It has generally been thought that destruction of the PG was sufficient to lyse the host, with estimations of ∼3 atm turgor pressure resulting from the differences in osmolyte concentrations in the cytoplasm and most growth media (8, 14). However, here we found that the spherical cells produced by holin-endolysin action in the absence of spanin function are stable, at least in terms of the time scales of the phage infection cycle, without osmotic protection, as long as they are not subjected to the shearing forces extant in a shaker flask culture. The simplest interpretation is that the OM has sufficient tensile strength to withstand the intracellular turgor pressure. We are not aware of any measurements of the tensile strength of the OM in vivo or in vitro. Moreover, recent direct measurements obtained by using atomic force microscopy on intact cells have indicated that the actual turgor pressure is ∼0.3 atm, an order of magnitude lower than previously accepted (11). It is also possible that there is some residual PG in the spherical cells. This seems unlikely, considering that the same spherical-cell phenotype has been demonstrated for spanin deficiency in diverse phage systems with diverse endolysins with different levels of expression and enzymatic activities. There is no known mechanism to inactivate the endolysins once they are active in the periplasm, either by passage through the lesion generated by a canonical holin or by release from the bilayer after membrane depolarization by a pinholin. Bacteria produce periplasmic proteins like Ivy that complex with and inhibit mammalian lysozymes and have been shown to have some activity on some phage endolysins (6), but there would be no opportunity to produce more of these proteins once the holin or pinholin has been triggered to terminate macromolecular metabolism in the host cell.

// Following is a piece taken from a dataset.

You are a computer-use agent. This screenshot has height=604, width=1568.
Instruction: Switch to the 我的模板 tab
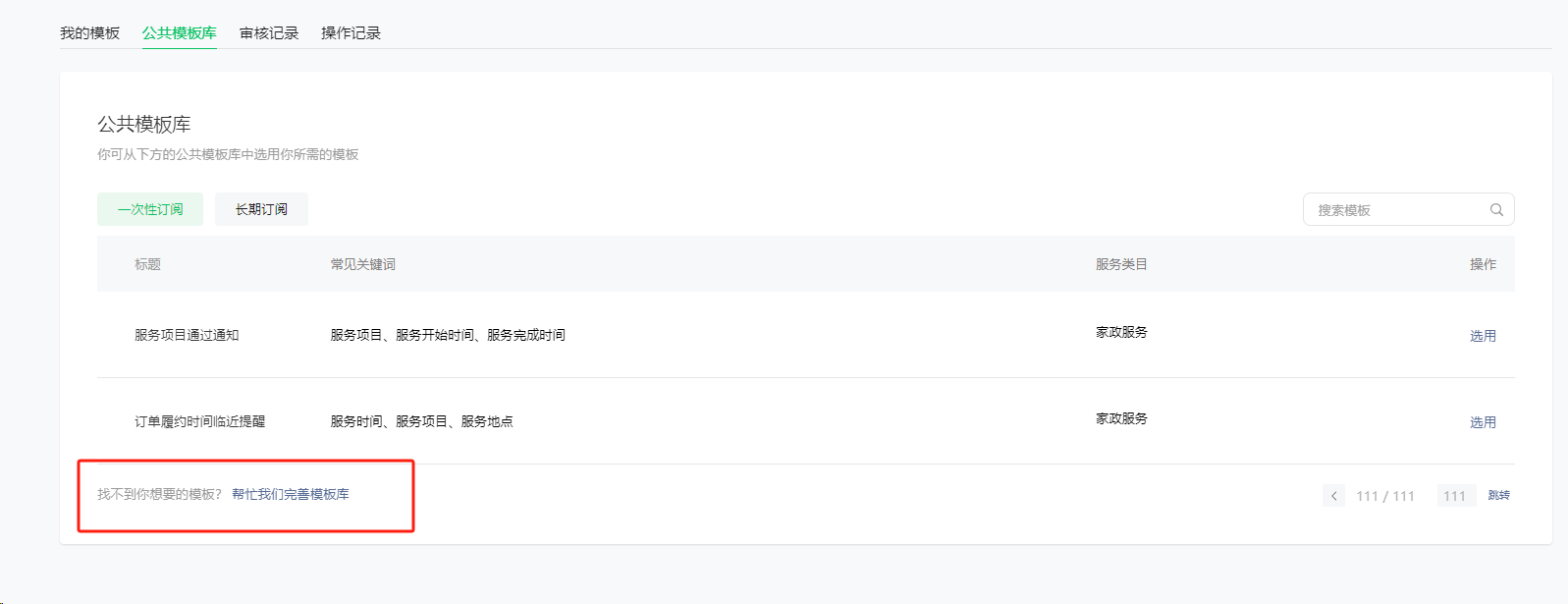tap(89, 32)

The gross morphology of the spherical cells produced by the lethal action of the λ holin-endolysin lysis system in the absence of spanin function has been examined by cryo-electron microscopy (12). In this case, the spherical cells were stabilized by 10 mM MgCl2. Assuming that the cation supplement has no effect on the gross morphology, it is striking that the OM and IM appear to be completely independent spherical surfaces separated in much of the cell by hundreds of nanometers. It should be noted that the spherical cells can also be produced without any damage to the IM by simply expressing a SAR endolysin (4). Each SAR endolysin has a rate of spontaneous release from the membrane and thus activation, even in the absence of holin function to depolarize the bilayer. Thus, inducing moderate overexpression of a SAR endolysin, in the absence of spanins, leads to conversion of an entire culture of cells to spherical forms. In these situations, macromolecular synthesis is not compromised, so SAR endolysin production and release and activation in the periplasm are constitutive, making the persistence of any murein structures unlikely. The properties of these “wall-less cells” may make them useful for exploring the ability of IM and OM components of biosynthetic and regulatory proteins to communicate.

Mechanism of OM disruption by the spanin complex.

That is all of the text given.